AColette Posted: 11/06/10
This was delicious. I did make a couple of changes - I couldn't find almond paste, so I used 1 tbsp organic vanilla almond butter that I had. I also added 1 tsp of almond extract, and 1 tsp vanilla extract. I made the cake the night before. Instead of doing the chocolate, I made a frosting with 1 tub of lite cool whip, 1/3 less fat cream cheese, and about 1 cup of powdered sugar (whipped until completely mixed). I froze it and served it almost right away out of the freezer. Absolutely awesome!
EvilCookieFairy Posted: 02/07/11
OMG! This was sooooo good! I am not a HUGE chocolate fan, but man...the chocolate was delicious! I didn't have almond paste, so i used almond extract in it. Also, i didn't have a jelly roll pan or knew what it was until that day. Haha at me! I used a fairly long/large baking dish i had, and it made a 3 layers only. Oh well. It was enough..and SOOOOOOO DELICIOUS! I also topped it with crushed almonds. It looked so pretty. I look forward to making it again!

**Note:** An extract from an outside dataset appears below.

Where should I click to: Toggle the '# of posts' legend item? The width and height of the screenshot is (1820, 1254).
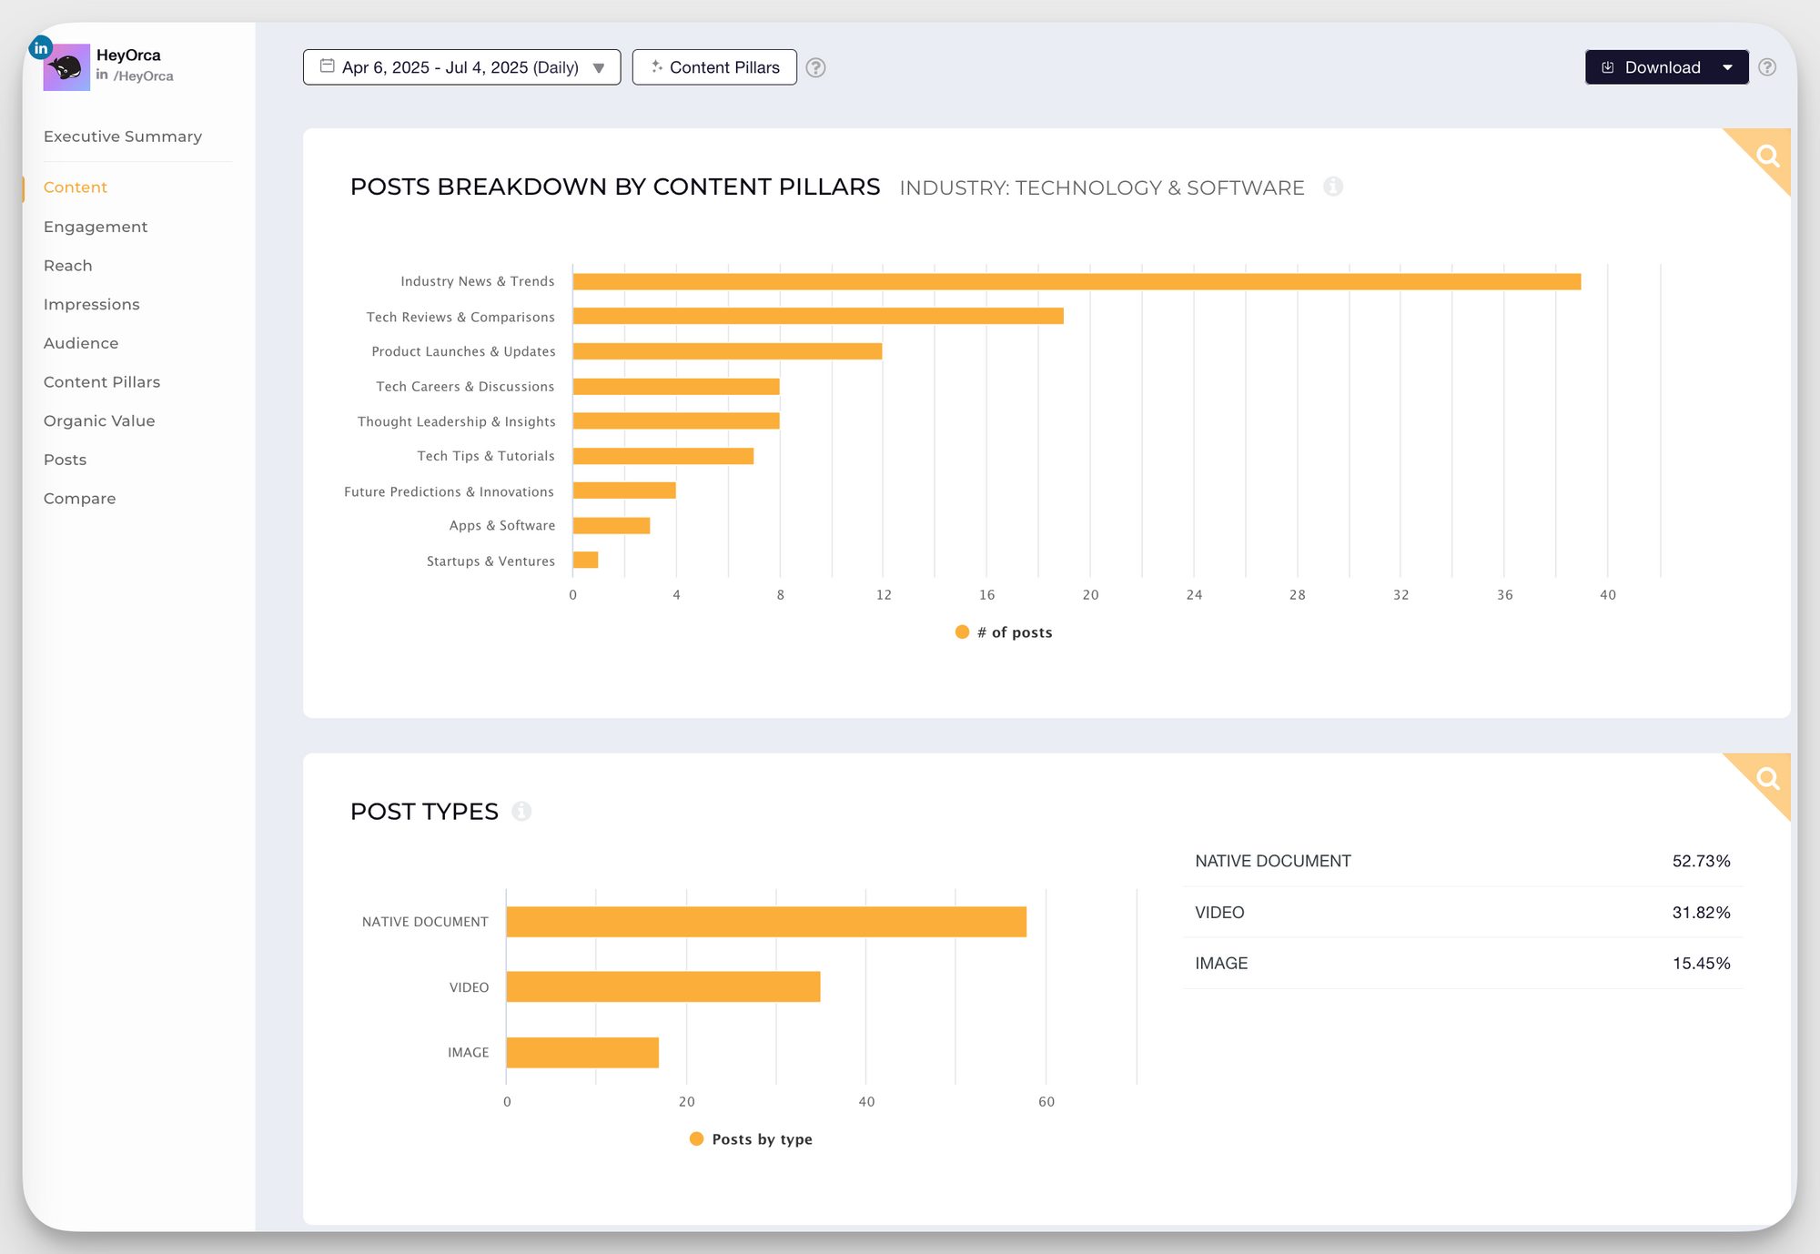pyautogui.click(x=1002, y=632)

LouLouBrownie Posted: 08/27/12
This was soooo delicious. My Mom and Step-dad could not stop talking about how delicious it was. I was worried about undertaking this cake because it seems so fancy, but it is quite forgiving. I tried to use my Mom's handheld immersion blender with egg whisk feature, but to no avail. Cleaning the Kitchen Aid, adding a little cream of tartar, and giving it enough time seemed to do the trick. Also, I wouldn't call myself an experienced folder, but the cake came out spongy and resistant to my botched flipping attempt ( didn't have a wire rack long enough). I was worried about the raspberry sauce being too sweet, but it worked perfectly with the bittersweet chocolate. All in all, very yummy and much easier than expected.
Jcon15 Posted: 10/23/12
Absolutely delicious! I did it pretty much exactly as the recipe said. It tastes like a good Italian bakery jelly roll cake. I'm thinking about trying it next time with apricot jelly instead!
xCheri Posted: 04/11/13
This was a wonderful cake! It was moist and had just the right amount of sweetness. The chocolate ganache tasted great; my boyfriend's dad, who needs to cut back on his sugar because of his tendency to get high blood pressure, couldn't stop stealing it to top the bits of cake I had cut off to make the cake look more even. I halved the raspberry sauce, and even then there was too much. I only needed about a fourth of the original amount. Unfortunately, I didn't taste the completed cake; it was a gift for someone else. Perhaps then I could've been able to tell whether or not I used enough of the raspberry sauce, but it certainly looked appetizing. I can't wait until my boyfriend's grandfather's birthday comes up (the closest one!) so I can make it again to sample myself!
grandmakar Posted: 01/27/14
This is fantastic. I did not have almond paste and did not feel like making it from scratch. I used 11/2 tsp. almond extract and 1/4 cup confectioner sugar to the butter and it came out great. Will be made again and again.